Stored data

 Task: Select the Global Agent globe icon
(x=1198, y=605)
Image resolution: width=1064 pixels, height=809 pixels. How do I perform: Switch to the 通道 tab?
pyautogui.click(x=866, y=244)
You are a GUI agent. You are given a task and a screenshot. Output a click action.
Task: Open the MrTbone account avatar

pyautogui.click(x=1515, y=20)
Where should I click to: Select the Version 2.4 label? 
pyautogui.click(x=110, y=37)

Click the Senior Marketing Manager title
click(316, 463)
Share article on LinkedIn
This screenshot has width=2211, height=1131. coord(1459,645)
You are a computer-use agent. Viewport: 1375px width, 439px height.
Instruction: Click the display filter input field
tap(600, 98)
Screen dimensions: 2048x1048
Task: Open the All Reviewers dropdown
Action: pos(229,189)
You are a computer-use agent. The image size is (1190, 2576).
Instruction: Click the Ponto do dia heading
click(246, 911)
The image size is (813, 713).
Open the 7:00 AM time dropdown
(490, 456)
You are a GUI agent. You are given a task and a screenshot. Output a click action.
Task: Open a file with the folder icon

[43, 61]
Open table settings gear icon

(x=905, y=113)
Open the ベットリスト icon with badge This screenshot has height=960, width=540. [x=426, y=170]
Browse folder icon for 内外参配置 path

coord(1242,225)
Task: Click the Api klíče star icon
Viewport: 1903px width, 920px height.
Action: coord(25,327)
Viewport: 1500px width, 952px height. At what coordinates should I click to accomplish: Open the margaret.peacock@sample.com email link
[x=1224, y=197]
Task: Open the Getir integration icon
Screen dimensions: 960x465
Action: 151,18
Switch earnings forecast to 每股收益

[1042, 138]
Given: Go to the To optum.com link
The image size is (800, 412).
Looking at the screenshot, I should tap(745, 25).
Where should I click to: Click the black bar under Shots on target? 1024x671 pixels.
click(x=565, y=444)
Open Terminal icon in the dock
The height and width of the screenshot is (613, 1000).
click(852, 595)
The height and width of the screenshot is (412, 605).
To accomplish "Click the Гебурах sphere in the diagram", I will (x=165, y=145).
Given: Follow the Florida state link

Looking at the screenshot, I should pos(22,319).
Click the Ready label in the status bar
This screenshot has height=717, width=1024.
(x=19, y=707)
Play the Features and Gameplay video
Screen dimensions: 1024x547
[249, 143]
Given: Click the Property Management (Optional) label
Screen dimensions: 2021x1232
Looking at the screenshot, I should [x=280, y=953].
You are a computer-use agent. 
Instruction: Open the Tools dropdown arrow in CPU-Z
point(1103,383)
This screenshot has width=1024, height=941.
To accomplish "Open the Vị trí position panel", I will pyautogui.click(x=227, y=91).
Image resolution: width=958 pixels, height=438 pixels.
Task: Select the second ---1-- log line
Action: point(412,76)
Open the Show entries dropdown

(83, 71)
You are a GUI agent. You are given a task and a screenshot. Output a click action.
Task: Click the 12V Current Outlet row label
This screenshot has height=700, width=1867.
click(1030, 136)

Brief
Take the records above and return, word for word, only the lines that fall from the line with "Image resolution: width=1064" to the line with "You are a computer-use agent. Viewport: 1375px", both of them included.

The completed task
Image resolution: width=1064 pixels, height=809 pixels. How do I perform: Switch to the 通道 tab?
pyautogui.click(x=866, y=244)
You are a GUI agent. You are given a task and a screenshot. Output a click action.
Task: Open the MrTbone account avatar

pyautogui.click(x=1515, y=20)
Where should I click to: Select the Version 2.4 label? 
pyautogui.click(x=110, y=37)

Click the Senior Marketing Manager title
click(316, 463)
Share article on LinkedIn
This screenshot has width=2211, height=1131. coord(1459,645)
You are a computer-use agent. Viewport: 1375px width, 439px height.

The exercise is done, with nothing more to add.